What I'd like to find would be a nice yellow Cat construction vehicle(s). Any more ideas of where to look ??? I've done Evil bay and 3000 toys.

Rocky


----------



## Garratt (Sep 15, 2012)

Rocky, I saw a die cast dealer in the UK that has stock of the 1:25 bantams. Found on Google. I can't remember where though now. The shovel and the dragline. Pricey but they were about $120+ US dollars back when they were easily available anyway. 

A lot of the smaller dozers are 1:16 same as tractors etc. Strechable for 1:20.3 if they are small prototypes but way too big for 1:29. 

1:25 Scrapers, Crawlers, Dozers.
http://www.ebay.com/sch/Constructio...t=nc 

First Gear 1:25 IH 175 Crawler w/Bucket & Winch Dem NIB 1/25 $105
http://www.ebay.com/itm/First-Gear-...3ccf6d7fb4 

First Gear 1:25 International TD-25 Crawler-Dozer w/ Sheep's Foot Stk. # 79-0177 $149
http://www.ebay.com/itm/First-Gear-...4d065049a7 

There are others some older in 1:25 near half those prices up with going bids, good luck! 

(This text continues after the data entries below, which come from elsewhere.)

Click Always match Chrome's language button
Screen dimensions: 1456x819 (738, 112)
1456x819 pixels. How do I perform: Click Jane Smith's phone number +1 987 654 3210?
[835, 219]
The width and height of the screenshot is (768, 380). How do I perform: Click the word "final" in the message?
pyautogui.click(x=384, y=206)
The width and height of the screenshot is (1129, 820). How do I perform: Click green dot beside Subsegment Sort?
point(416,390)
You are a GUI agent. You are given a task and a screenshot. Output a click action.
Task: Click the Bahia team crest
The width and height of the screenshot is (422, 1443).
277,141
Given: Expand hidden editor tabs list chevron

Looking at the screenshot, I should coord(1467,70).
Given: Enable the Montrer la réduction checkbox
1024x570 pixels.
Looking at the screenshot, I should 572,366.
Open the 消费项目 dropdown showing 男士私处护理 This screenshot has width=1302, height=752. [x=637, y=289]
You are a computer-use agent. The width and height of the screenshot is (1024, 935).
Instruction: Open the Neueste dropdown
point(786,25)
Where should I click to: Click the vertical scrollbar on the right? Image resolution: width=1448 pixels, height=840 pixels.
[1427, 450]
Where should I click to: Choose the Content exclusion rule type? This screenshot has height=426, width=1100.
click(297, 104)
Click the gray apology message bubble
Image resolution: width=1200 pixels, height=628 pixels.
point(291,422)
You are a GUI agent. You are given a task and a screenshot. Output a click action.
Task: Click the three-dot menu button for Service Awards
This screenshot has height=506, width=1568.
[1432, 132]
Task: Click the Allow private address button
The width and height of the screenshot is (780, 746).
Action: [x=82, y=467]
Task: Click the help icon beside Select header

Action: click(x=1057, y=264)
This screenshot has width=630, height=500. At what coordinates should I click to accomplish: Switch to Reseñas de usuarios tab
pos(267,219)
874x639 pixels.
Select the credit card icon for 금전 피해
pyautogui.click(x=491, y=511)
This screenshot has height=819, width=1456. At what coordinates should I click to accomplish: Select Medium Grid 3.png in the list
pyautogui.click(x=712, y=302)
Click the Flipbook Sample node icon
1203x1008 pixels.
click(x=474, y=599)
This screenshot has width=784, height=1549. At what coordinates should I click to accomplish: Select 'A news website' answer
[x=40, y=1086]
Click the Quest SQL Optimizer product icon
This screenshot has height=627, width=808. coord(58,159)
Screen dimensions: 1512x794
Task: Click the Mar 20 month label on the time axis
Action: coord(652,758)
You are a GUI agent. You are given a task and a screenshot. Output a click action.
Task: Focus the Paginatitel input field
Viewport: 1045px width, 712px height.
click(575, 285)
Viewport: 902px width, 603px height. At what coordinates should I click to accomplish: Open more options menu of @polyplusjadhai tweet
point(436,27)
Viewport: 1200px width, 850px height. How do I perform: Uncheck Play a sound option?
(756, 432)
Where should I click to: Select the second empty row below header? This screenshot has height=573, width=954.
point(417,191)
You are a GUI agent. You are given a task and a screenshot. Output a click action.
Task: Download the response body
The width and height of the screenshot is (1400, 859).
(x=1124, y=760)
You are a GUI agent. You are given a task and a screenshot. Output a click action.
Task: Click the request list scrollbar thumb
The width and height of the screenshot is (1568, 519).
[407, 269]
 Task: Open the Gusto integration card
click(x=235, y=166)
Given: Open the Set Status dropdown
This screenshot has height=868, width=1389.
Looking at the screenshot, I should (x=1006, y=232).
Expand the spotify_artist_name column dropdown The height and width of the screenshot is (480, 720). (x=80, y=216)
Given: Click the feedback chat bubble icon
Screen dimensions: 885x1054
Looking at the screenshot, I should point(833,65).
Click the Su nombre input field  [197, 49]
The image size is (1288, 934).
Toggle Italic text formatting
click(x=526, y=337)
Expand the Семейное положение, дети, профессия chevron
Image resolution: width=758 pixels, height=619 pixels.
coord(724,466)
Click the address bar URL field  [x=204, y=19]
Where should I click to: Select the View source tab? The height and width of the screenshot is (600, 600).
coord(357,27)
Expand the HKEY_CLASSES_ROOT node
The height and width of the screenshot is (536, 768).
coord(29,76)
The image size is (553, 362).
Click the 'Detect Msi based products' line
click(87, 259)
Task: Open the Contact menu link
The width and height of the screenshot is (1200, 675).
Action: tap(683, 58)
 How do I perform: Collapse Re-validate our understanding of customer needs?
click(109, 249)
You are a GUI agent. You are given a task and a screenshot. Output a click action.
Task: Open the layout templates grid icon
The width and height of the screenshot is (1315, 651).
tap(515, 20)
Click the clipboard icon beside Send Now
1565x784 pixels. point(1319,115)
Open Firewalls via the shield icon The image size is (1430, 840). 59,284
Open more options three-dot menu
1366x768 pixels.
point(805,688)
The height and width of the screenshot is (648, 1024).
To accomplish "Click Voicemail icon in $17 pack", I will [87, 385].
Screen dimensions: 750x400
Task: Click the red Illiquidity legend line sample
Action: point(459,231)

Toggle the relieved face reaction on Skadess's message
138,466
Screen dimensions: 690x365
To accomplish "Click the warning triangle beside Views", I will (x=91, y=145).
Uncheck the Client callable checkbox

1:25 Bantam shovel in the UK (different to the other one I saw) 120 British pounds.
http://www.modelenium.co.uk/product...35-backhoe 

Andrew


----------



## Cougar Rock Rail (Jan 2, 2008)

Hi Rocky, 

In my experience the best value are the 1st gear machines, but to get actual Caterpillar vs IH you pay a premium as you have probably seen. The Cat D9's are beautiful machines but also bear in mind they are big machines in real life so are wide for a train load. The Spec cast IH machines are a good option too--they had some bulldozers, sidebooms and tractors. Check out Art Knapps, they might even have some Bantams left in stock: 
http://artknapptrains.com/diecast.html 
I would give them a call and ask Bob: 604-596-9201 

Keith


----------